## [DATA SUPPLIED]
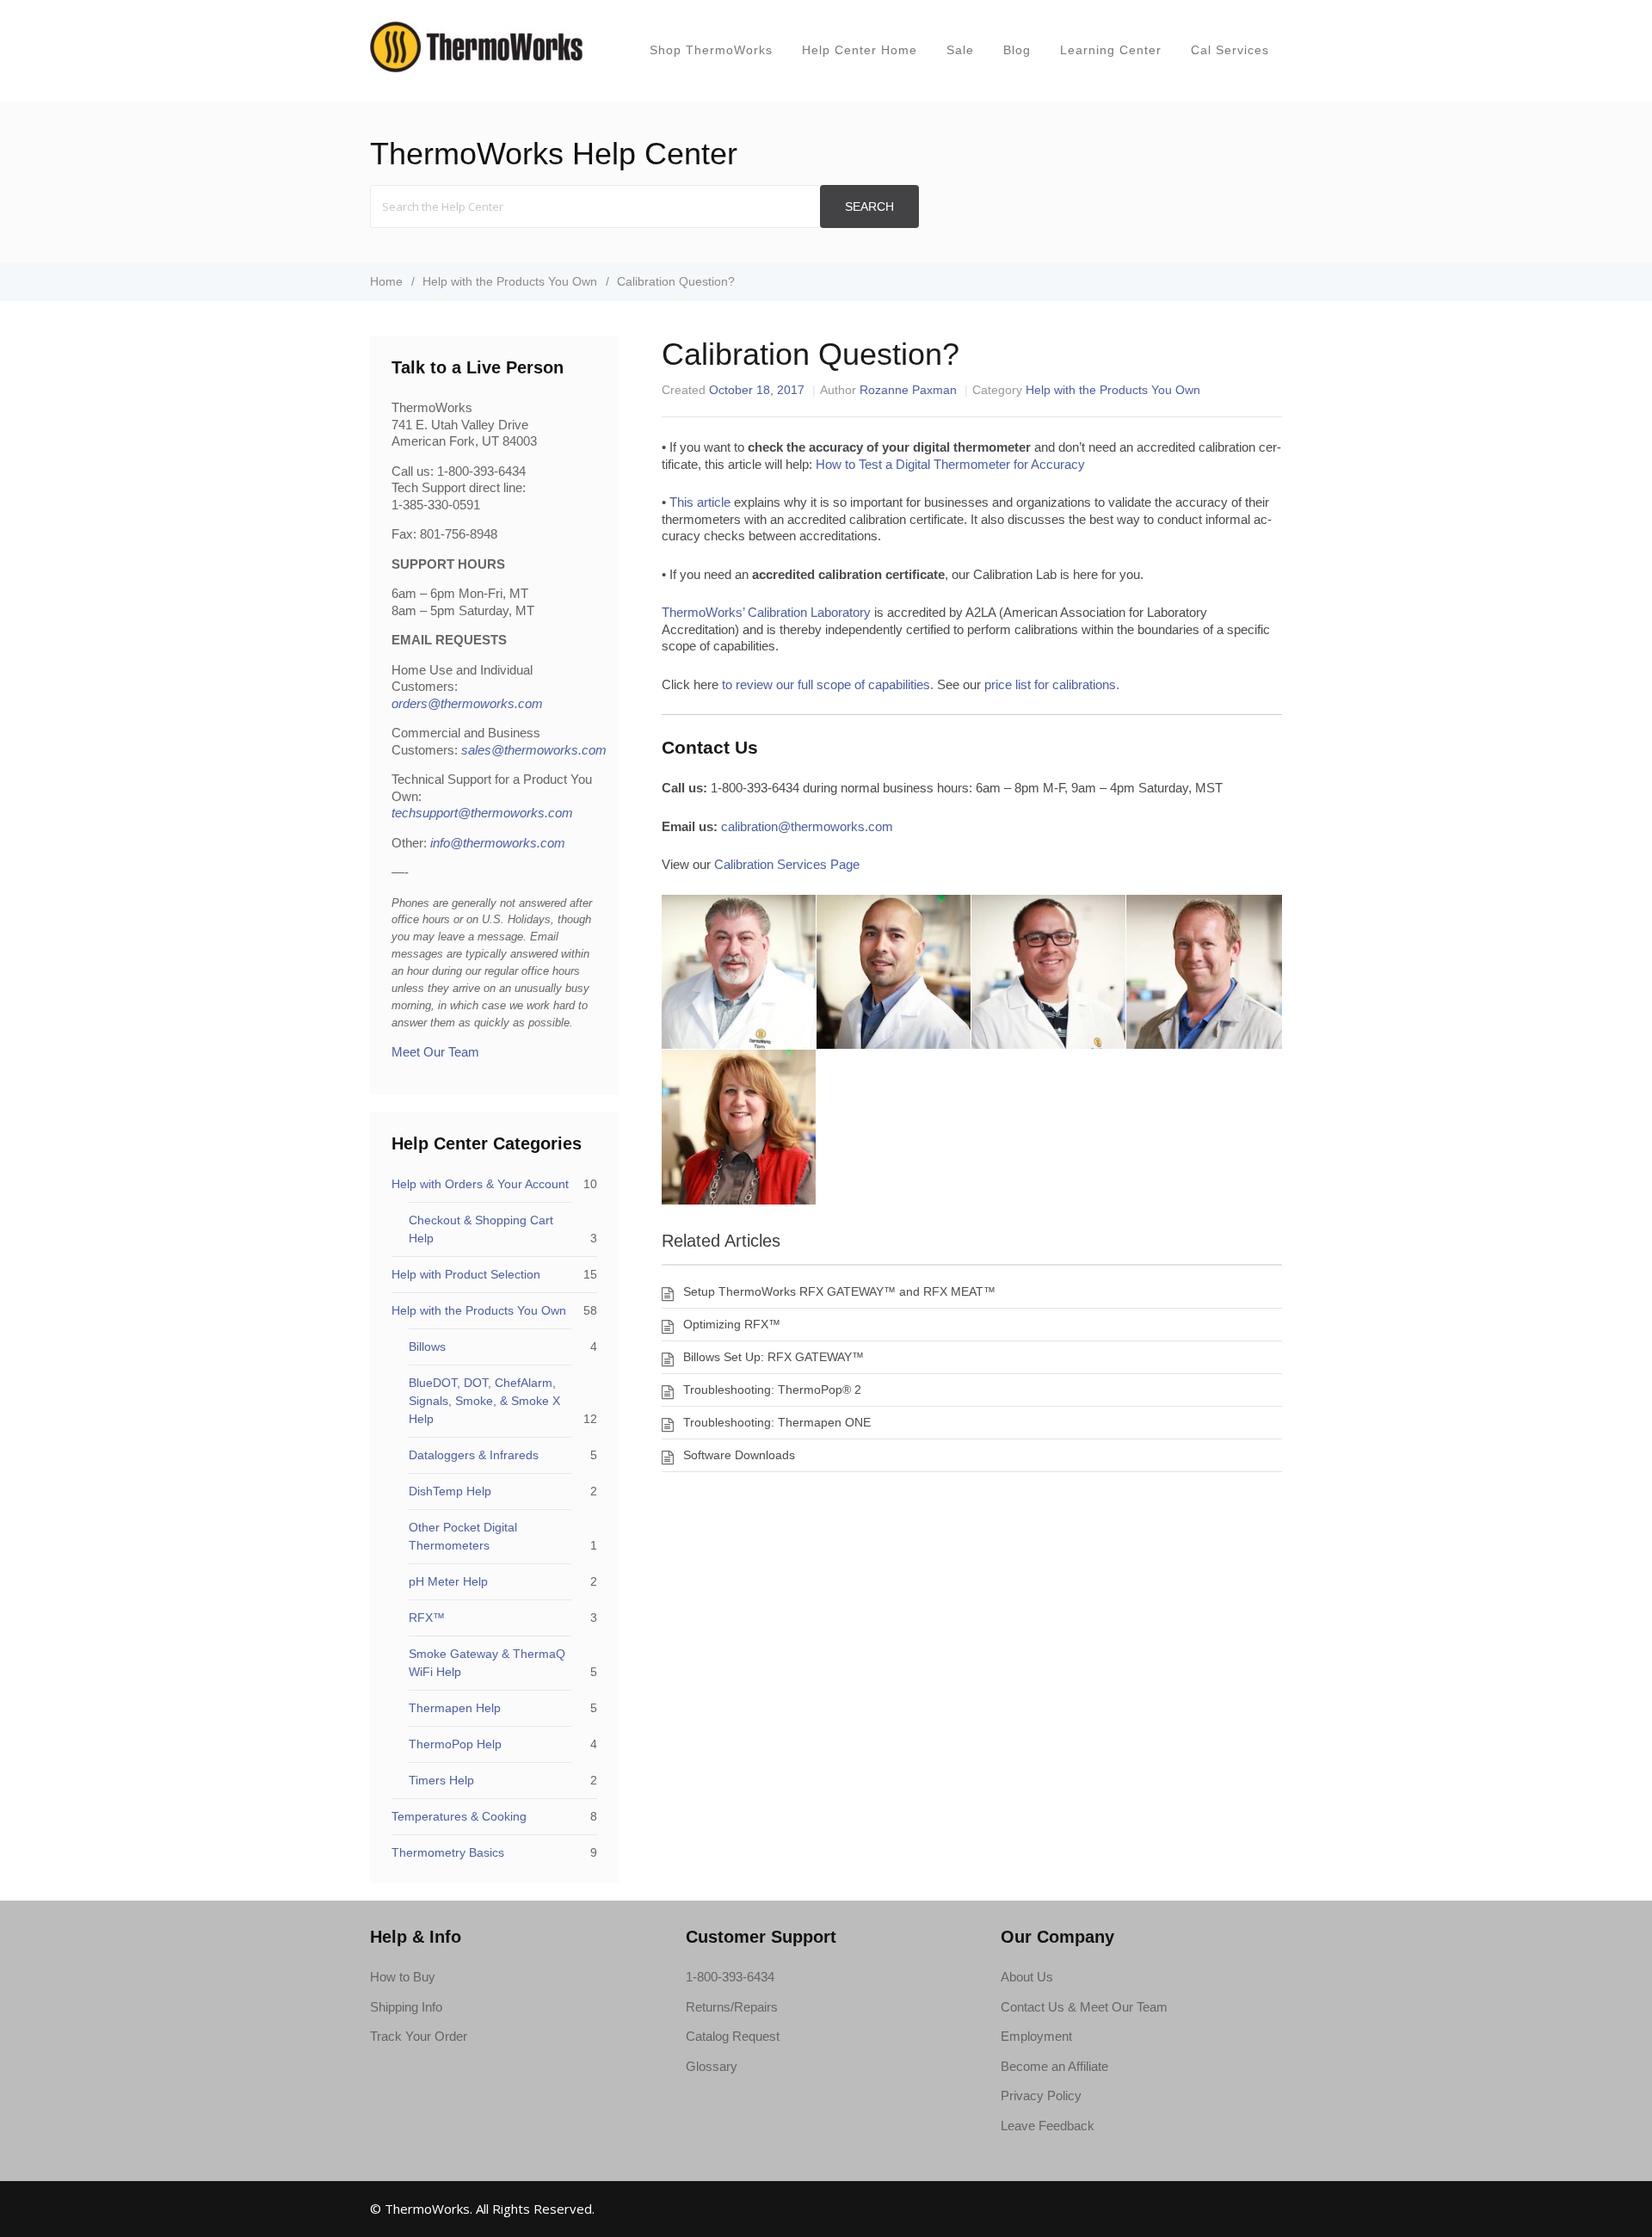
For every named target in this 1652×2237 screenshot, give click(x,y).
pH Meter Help (448, 1581)
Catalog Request (733, 2036)
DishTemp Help (450, 1491)
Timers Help (441, 1780)
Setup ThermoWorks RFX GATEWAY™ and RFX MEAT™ (839, 1291)
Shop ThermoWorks (711, 50)
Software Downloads (739, 1455)
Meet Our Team (435, 1052)
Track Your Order (418, 2036)
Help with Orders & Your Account (480, 1184)
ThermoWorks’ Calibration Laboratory (766, 612)
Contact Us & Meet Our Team (1084, 2007)
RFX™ (427, 1617)
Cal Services (1230, 50)
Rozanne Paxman (908, 390)
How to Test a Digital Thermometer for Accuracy (950, 464)
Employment (1036, 2036)
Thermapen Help (455, 1708)
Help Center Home (859, 50)
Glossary (711, 2066)
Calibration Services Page (787, 864)
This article (699, 502)
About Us (1027, 1976)
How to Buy (402, 1976)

## [TASK INSTRUCTIONS]
Give back the lines word for word, from the very first in the material above to the one that has "Meet Our Team (435, 1052)", both included, without the pictures.

## [TASK SOLUTION]
For every named target in this 1652×2237 screenshot, give click(x,y).
pH Meter Help (448, 1581)
Catalog Request (733, 2036)
DishTemp Help (450, 1491)
Timers Help (441, 1780)
Setup ThermoWorks RFX GATEWAY™ and RFX MEAT™ (839, 1291)
Shop ThermoWorks (711, 50)
Software Downloads (739, 1455)
Meet Our Team (435, 1052)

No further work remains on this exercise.